### Task details
Using the data that follows, give the number of lines in which the word "Payment" occurs. Write only the number.

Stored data
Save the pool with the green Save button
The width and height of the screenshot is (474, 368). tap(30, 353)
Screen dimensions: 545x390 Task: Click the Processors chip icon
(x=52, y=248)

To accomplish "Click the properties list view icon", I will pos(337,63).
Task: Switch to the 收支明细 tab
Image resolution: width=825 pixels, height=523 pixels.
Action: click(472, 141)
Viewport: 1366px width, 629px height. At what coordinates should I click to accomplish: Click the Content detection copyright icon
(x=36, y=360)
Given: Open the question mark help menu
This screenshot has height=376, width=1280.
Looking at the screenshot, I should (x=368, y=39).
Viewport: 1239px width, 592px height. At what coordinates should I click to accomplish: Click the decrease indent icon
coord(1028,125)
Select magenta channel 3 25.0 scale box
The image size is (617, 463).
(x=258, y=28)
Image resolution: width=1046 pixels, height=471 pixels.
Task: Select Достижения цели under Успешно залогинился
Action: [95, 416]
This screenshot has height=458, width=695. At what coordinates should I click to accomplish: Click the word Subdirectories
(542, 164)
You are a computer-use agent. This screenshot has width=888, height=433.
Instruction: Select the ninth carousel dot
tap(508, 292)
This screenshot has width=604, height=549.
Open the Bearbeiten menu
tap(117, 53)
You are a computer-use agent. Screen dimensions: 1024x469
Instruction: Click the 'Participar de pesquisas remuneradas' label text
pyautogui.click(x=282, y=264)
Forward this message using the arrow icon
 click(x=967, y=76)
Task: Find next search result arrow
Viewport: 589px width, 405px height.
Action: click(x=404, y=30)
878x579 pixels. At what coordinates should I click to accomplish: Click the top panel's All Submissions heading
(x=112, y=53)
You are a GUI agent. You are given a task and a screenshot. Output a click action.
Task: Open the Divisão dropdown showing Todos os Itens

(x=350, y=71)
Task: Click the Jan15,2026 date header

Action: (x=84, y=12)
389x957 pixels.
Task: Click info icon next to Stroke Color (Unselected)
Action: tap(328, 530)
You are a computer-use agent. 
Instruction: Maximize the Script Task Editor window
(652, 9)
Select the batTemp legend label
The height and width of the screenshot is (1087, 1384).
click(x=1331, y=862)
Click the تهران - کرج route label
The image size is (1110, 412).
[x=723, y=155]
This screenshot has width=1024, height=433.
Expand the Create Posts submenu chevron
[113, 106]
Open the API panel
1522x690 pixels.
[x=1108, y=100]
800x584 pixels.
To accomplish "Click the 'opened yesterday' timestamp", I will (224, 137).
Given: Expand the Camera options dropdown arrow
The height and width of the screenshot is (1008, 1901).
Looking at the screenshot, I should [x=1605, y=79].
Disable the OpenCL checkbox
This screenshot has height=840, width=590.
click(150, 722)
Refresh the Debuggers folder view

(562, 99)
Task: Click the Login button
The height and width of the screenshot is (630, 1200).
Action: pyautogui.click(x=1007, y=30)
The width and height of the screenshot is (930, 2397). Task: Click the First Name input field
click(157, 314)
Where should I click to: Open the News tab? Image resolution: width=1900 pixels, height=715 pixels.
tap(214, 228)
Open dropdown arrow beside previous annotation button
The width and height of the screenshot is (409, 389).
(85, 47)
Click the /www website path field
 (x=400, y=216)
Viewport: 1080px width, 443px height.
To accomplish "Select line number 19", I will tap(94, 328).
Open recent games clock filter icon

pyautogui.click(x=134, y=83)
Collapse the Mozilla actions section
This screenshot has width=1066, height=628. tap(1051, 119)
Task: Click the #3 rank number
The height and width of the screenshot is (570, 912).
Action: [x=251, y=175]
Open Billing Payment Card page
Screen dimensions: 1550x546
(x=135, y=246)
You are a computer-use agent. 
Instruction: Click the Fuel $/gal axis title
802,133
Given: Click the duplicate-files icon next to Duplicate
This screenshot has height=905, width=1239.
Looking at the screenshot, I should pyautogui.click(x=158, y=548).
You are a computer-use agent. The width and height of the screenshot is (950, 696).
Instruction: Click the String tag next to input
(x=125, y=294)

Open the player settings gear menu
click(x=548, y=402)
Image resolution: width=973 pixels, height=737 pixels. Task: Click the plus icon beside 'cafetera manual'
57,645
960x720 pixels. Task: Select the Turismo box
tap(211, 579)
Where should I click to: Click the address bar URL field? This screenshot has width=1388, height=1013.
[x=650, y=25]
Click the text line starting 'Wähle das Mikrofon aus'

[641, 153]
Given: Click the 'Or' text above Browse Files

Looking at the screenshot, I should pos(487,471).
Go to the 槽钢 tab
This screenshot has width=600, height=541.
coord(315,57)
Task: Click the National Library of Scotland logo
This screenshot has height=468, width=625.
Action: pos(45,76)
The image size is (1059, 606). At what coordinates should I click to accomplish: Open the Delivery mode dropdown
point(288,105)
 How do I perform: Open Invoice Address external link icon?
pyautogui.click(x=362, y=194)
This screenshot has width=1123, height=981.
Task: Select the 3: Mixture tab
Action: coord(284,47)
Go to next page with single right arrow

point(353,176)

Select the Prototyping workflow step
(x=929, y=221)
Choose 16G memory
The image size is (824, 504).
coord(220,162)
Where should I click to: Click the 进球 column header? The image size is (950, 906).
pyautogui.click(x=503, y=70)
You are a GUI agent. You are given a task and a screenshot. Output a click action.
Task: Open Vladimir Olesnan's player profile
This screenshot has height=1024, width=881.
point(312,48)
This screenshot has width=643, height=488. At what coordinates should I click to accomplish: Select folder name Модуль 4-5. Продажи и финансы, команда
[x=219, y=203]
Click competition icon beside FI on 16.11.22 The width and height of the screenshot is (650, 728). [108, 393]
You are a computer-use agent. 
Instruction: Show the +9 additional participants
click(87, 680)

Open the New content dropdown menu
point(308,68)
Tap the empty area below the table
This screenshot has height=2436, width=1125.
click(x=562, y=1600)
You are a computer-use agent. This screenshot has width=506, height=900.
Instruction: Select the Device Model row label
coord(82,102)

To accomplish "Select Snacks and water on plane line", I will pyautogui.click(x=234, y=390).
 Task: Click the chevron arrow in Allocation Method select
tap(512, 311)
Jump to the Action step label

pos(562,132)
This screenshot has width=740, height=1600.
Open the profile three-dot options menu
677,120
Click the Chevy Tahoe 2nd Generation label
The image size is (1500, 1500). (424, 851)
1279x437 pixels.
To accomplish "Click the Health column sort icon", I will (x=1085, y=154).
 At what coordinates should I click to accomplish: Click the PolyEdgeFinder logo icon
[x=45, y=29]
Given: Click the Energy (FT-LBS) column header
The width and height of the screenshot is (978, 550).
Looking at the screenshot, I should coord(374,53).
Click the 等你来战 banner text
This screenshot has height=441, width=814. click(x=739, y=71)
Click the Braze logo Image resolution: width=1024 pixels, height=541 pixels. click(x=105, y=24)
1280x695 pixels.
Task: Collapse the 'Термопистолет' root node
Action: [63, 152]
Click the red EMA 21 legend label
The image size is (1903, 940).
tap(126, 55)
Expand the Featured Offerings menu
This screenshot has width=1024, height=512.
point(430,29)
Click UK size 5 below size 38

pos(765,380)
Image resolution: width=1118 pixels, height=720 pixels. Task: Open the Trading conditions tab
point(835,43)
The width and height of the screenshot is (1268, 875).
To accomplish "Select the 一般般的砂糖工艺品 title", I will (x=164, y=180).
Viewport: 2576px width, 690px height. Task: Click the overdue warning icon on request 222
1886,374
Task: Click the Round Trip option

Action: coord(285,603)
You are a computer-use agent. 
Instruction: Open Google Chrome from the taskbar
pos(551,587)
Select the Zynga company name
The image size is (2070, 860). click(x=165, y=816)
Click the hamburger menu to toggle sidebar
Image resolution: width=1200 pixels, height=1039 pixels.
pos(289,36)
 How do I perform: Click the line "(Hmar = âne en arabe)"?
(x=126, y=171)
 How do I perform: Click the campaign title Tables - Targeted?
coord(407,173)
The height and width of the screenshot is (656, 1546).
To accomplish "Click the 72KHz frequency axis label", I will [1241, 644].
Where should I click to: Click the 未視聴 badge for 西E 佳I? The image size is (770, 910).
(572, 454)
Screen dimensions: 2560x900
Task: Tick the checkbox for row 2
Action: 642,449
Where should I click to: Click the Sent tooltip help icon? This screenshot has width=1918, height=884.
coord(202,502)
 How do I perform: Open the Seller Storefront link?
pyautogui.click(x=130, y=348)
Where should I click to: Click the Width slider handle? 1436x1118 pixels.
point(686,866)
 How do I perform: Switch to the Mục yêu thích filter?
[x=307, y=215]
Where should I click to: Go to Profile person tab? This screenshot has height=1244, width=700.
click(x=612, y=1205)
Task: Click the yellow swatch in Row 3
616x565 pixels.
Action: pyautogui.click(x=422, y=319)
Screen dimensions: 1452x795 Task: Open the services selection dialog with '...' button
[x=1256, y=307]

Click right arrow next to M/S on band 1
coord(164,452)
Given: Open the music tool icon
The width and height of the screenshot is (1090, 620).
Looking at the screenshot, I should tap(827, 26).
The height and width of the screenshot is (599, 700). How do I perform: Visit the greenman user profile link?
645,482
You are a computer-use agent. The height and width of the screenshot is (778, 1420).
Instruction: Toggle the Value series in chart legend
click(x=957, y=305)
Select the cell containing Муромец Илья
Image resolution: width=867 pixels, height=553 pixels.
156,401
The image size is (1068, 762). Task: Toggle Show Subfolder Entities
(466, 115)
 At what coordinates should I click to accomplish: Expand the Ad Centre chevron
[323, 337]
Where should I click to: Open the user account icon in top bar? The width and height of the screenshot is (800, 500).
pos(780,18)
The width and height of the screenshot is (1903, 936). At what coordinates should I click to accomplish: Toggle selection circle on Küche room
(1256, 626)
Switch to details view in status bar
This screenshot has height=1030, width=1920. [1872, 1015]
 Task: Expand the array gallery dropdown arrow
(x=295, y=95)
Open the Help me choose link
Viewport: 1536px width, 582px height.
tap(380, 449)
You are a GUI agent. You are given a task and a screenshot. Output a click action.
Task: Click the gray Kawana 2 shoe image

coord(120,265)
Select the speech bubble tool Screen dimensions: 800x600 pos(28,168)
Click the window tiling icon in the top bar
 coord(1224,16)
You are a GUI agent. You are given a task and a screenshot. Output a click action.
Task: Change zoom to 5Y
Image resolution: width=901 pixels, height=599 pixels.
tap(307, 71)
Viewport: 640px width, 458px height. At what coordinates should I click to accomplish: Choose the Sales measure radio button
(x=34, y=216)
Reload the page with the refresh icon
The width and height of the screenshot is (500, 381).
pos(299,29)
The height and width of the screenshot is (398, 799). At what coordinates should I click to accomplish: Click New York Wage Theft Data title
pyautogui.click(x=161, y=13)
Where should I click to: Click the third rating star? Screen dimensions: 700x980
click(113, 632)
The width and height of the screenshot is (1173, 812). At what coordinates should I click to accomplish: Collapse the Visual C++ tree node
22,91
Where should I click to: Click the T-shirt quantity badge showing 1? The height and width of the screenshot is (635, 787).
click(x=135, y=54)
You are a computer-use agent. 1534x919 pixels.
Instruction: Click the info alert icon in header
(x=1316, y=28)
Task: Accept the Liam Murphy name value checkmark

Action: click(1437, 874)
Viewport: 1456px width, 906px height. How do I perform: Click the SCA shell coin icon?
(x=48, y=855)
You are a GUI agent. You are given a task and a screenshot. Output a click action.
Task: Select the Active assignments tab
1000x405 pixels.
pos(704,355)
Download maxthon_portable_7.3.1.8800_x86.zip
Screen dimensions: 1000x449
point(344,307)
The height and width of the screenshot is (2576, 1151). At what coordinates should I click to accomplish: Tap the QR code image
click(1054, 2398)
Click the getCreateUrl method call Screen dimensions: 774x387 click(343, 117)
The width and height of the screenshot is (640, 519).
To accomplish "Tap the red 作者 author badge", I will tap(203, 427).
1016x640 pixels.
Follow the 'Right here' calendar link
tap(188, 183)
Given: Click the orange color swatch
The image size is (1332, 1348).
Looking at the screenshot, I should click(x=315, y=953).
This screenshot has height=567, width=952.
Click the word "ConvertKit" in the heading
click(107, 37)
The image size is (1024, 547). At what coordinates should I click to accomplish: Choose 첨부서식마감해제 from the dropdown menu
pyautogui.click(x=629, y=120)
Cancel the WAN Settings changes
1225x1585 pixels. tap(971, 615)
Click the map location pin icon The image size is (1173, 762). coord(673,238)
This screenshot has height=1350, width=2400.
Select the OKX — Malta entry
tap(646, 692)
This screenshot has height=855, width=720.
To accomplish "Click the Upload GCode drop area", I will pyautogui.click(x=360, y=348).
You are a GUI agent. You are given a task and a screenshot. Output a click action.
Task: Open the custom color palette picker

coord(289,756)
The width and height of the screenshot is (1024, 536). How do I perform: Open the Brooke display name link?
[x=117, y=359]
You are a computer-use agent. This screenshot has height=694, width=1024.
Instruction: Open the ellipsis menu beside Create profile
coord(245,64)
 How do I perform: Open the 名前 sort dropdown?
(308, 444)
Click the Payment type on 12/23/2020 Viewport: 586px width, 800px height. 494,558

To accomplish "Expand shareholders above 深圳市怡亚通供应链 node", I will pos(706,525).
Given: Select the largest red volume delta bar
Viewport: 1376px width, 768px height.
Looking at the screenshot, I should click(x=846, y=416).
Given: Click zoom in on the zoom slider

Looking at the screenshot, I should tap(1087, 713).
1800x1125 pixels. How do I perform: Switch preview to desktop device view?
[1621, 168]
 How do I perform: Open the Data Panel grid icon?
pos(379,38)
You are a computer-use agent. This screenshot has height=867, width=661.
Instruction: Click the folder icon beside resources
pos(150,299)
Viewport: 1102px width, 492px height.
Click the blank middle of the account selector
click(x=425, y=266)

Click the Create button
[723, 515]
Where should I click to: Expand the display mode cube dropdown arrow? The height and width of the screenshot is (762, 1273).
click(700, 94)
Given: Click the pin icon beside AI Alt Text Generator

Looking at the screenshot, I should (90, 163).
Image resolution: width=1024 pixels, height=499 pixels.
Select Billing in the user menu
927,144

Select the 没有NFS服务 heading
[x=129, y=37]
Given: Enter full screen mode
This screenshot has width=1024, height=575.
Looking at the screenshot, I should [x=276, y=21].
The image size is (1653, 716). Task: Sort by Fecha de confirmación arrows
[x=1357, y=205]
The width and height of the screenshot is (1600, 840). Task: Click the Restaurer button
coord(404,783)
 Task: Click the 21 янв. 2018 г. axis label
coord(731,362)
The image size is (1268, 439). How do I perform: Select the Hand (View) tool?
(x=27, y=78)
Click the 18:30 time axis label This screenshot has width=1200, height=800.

### Task result
2